Jean Sinquin prit son fusil de chasse, et de sa chambre d’hôtel tira sur les forces de police. Le 2 mai vers 3 h 30 du matin, il fut arrêté ; les policiers saisirent le fusil de chasse, un revolver avec vingt-cinq cartouches et un couteau de chasse. Il y eut d’autres arrestations, et le Parti communiste organisa la riposte, André Marty dénonçant lors d’un meeting de solidarité les provocations policières. Le 14 juillet, l’Humanité publia les noms des emprisonnés, dont ceux des « emprisonnés pour leur action en faveur des revendications ouvrières » et des victimes de l’agression policière à la cité Jeanne-d’Arc.

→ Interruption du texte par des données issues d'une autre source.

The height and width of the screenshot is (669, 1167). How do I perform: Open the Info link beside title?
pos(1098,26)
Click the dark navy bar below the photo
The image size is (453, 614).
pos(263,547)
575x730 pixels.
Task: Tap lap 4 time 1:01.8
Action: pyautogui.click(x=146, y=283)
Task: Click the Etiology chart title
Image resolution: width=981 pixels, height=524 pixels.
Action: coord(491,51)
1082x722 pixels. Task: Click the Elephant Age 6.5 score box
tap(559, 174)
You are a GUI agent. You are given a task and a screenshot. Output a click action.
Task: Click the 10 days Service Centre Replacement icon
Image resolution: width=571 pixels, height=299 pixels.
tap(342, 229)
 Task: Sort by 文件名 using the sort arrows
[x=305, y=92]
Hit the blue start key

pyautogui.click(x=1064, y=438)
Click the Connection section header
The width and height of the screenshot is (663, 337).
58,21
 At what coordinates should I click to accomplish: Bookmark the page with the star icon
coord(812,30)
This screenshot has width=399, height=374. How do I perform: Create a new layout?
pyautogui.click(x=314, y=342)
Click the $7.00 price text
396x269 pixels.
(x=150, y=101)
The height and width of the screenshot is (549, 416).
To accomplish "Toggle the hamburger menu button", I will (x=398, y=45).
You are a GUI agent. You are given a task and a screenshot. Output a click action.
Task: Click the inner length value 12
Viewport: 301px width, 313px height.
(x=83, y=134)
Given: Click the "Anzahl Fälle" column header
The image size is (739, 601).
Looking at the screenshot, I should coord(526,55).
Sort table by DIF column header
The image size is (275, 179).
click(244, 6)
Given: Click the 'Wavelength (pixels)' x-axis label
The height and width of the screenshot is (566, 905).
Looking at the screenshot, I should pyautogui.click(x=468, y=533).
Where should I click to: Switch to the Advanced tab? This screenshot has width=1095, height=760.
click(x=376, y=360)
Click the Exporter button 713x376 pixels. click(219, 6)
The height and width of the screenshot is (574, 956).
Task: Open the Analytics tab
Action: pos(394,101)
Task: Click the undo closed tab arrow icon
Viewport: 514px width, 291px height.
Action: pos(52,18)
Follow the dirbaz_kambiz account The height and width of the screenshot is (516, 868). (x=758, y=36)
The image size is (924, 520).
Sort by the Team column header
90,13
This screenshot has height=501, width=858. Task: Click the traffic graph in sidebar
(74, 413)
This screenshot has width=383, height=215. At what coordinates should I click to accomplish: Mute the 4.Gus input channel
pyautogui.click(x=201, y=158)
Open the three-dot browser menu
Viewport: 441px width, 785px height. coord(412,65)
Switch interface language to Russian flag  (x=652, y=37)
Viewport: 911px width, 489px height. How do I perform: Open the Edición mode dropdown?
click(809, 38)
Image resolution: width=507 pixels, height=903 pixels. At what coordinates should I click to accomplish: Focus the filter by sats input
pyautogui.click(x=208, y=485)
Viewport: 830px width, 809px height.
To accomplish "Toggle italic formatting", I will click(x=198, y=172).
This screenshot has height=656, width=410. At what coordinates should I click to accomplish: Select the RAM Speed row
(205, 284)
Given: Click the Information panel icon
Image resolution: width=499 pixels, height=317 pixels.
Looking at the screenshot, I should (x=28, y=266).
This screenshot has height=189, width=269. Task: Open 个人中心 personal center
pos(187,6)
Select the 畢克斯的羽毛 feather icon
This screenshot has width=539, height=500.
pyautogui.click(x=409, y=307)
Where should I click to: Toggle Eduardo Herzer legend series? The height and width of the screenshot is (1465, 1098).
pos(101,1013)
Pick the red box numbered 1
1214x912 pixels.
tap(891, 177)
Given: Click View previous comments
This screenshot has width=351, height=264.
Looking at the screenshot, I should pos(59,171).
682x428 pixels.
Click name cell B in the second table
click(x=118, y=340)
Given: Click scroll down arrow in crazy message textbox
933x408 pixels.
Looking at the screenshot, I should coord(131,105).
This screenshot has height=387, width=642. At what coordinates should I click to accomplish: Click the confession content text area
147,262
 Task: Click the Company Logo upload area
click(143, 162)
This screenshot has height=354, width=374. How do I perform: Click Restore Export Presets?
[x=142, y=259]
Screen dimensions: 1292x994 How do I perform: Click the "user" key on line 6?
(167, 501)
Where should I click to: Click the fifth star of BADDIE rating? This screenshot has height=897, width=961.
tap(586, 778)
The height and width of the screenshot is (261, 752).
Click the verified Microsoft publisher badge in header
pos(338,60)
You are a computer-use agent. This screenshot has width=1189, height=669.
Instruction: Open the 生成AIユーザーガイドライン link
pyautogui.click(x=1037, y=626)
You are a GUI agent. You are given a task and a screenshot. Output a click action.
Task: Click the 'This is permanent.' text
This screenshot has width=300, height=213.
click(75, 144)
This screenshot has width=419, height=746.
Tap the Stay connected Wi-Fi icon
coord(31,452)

Ida Battu, qui s’était interposée pour empêcher un policier de matraquer un ouvrier, fut condamnée à quatre mois de prison, et purgea sa peine à la Petite-Roquette (XIe arr.). Me Georges Pitard, du Secours rouge international (SRI), assura la défense des inculpés. Détenu à la prison de la Santé (XIVe arr.). Jean Sinquin fut jugé le 27 septembre 1934, condamné à deux ans de prison et cinquante francs d’amende. Il en fut de même pour Marcel Noblet, camelot, Jean Dhubert, maçon, et Maurice Laporte, qui firent appel. Le 14 juillet 1935, ils étaient toujours en prison.
Pendant la guerre, la famille Sinquin, qui comptait cinq enfants, demeurait 141 rue du Château-des-Rentiers (XIIIe arr.). Jean Sinquin travaillait comme charpentier pour le compte des autorités allemandes sur un chantier à Cloyes (Eure-et-Loir). Le mardi 30 septembre 1941, la police française, avec le concours de la Feldgendarmerie, boucla une partie du XIIIe arrondissement. Le logement de Jean Sinquin fut perquisitionné, quatorze cartouches de dynamite, quarante-neuf mèches, deux cartouches de chasse de 12 mm, une matraque, douze cordons Bickford et des tracts du Parti communiste furent saisis. Un autre militant communiste, Marcel Moisiard, soupçonné d’imprimer des tracts, fut appréhendé, emprisonné en France, puis en Allemagne.
Jean Sinquin comparut devant le tribunal du Gross Paris qui siégeait rue Boissy-d’Anglas (VIIIe arr.) le 10 octobre 1941. Il fut condamné à mort « pour détention illégale d’explosifs » et passé par les armes le 13 octobre à 16 h 32 au Mont-Valérien.
Les journaux collaborationnistes L’Œuvre et Le Matin publièrent un Avis signé du général von Schaumburg le 15 octobre.
Son corps fut inhumé dans le carré des corps restitués aux familles au cimetière d’Ivry-sur-Seine (Seine, Val-de-Marne).

Pour citer cet article :
https://maitron.fr/spip.php?article143114, notice SINQUIN Jean, Henri par Daniel Grason, version mise en ligne le 18 novembre 2012, dernière modification le 27 février 2017.

Par Daniel Grason

SOURCES : Arch. PPo., 77W 55. – DAVCC, Caen, Boîte 5, Liste S 1744-1865/41 (Notes Thomas Pouty). – L’Humanité, 6 mai, 14 juillet, 28 et 29 septembre 1934, 14 juillet 1935. – Le Populaire, 3 mai 1934. – L’Œuvre et Le Matin, 15 octobre 1941. – Site Internet Mémoire des Hommes. – Mémorial GenWeb. – État civil.